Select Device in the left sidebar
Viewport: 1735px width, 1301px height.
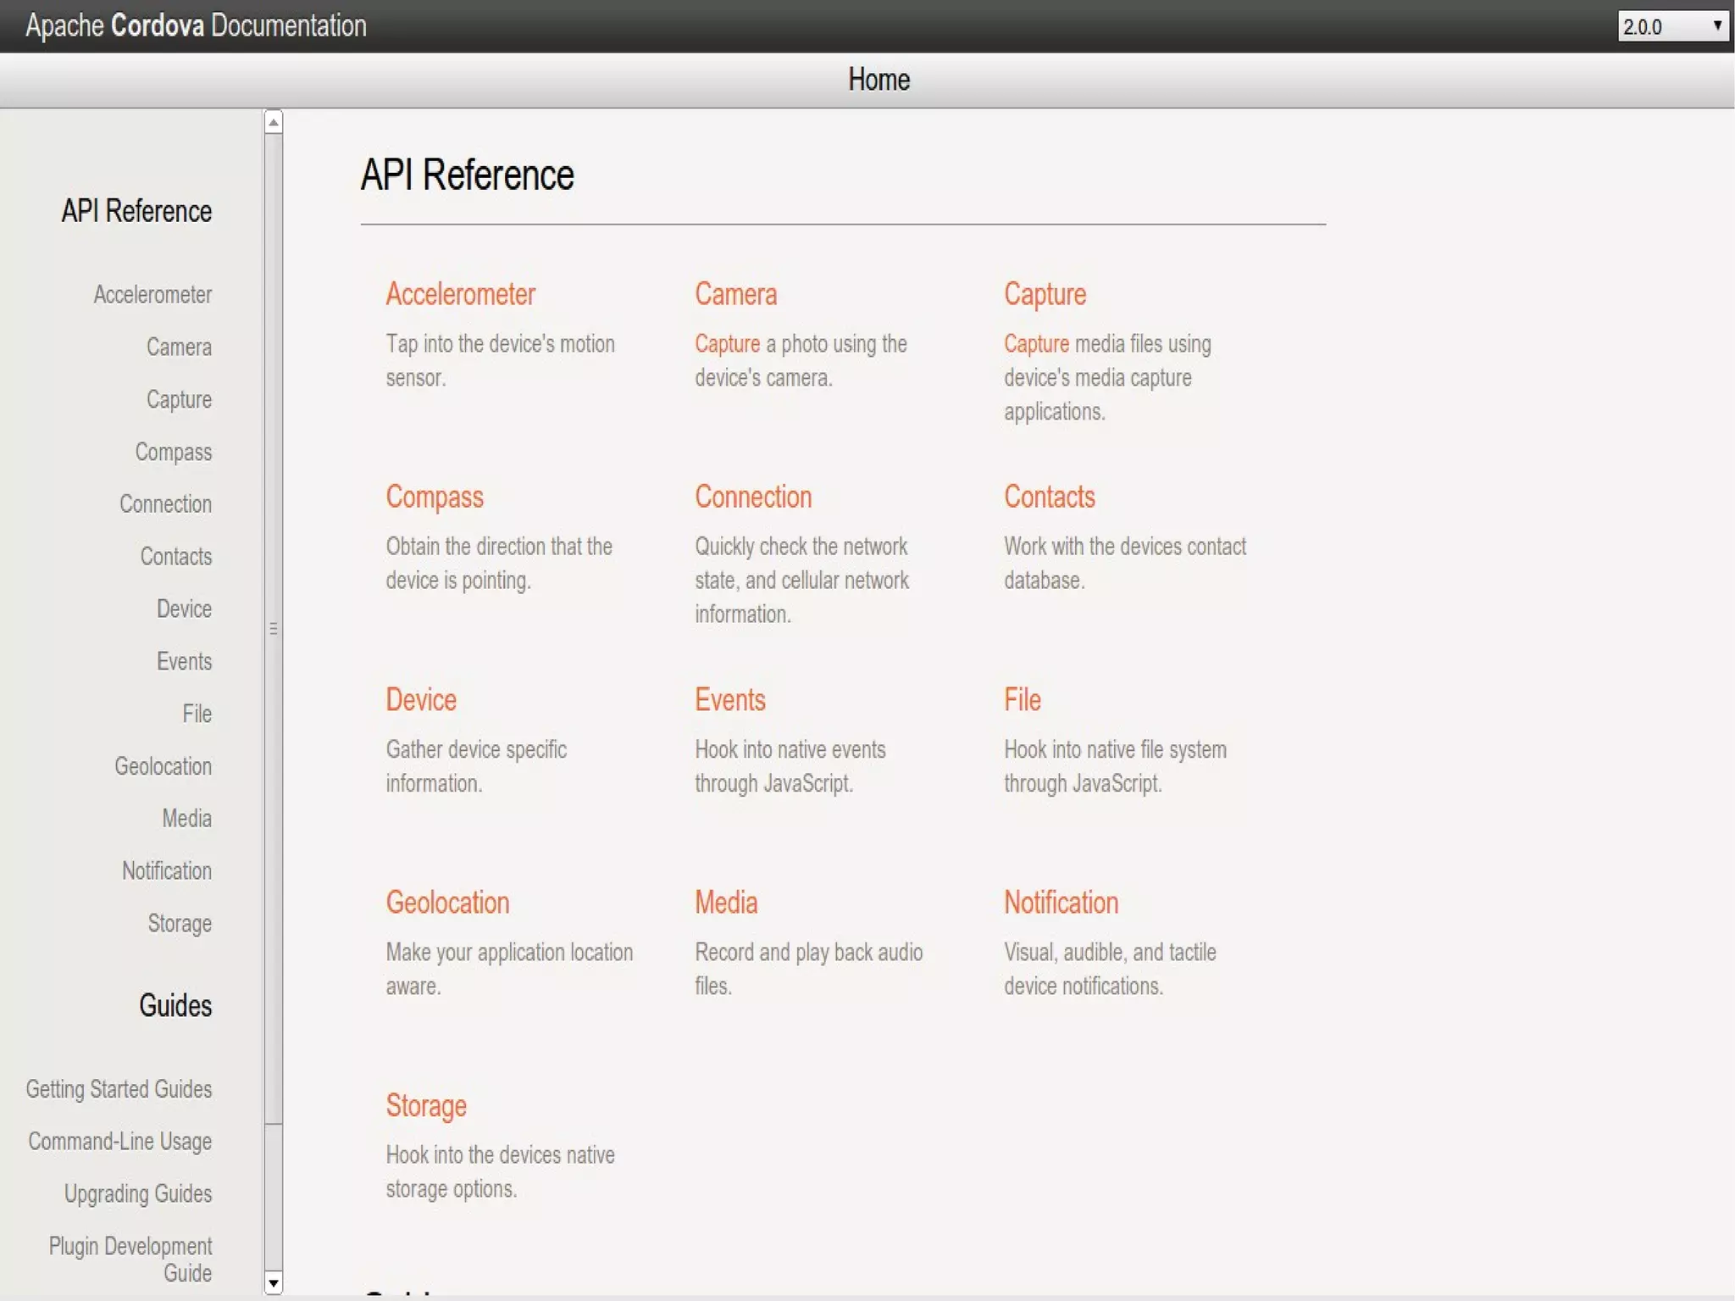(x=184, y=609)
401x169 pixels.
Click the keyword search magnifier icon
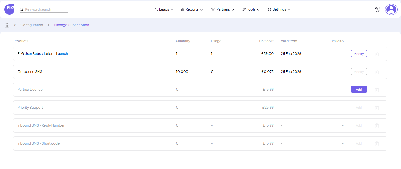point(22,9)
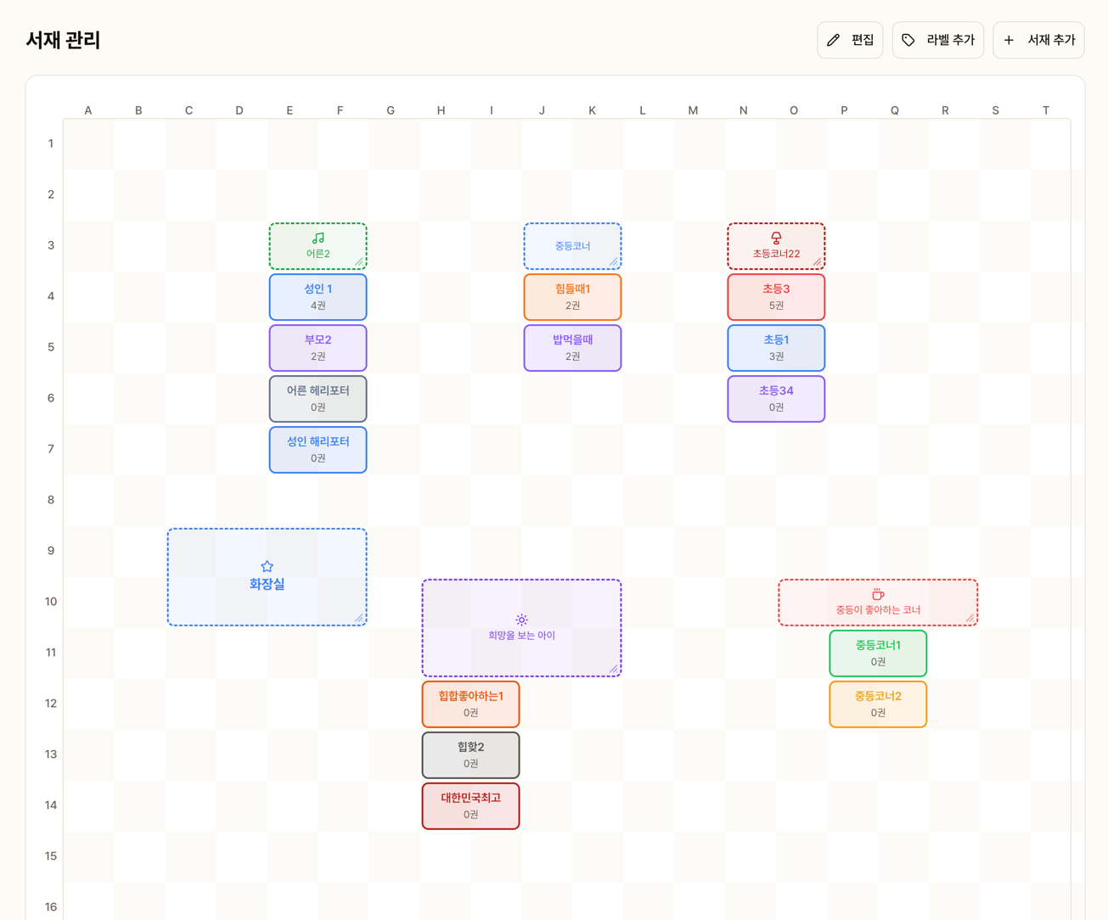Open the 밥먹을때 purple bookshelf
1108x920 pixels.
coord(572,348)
..............................
Exercise objective: Copy every line of the items above verbatim, omitting the pictures.

Solution below:
Select Device in the left sidebar
Viewport: 1735px width, 1301px height.
(x=184, y=609)
401x169 pixels.
Click the keyword search magnifier icon
point(22,9)
Open the 밥먹을때 purple bookshelf
1108x920 pixels.
coord(572,348)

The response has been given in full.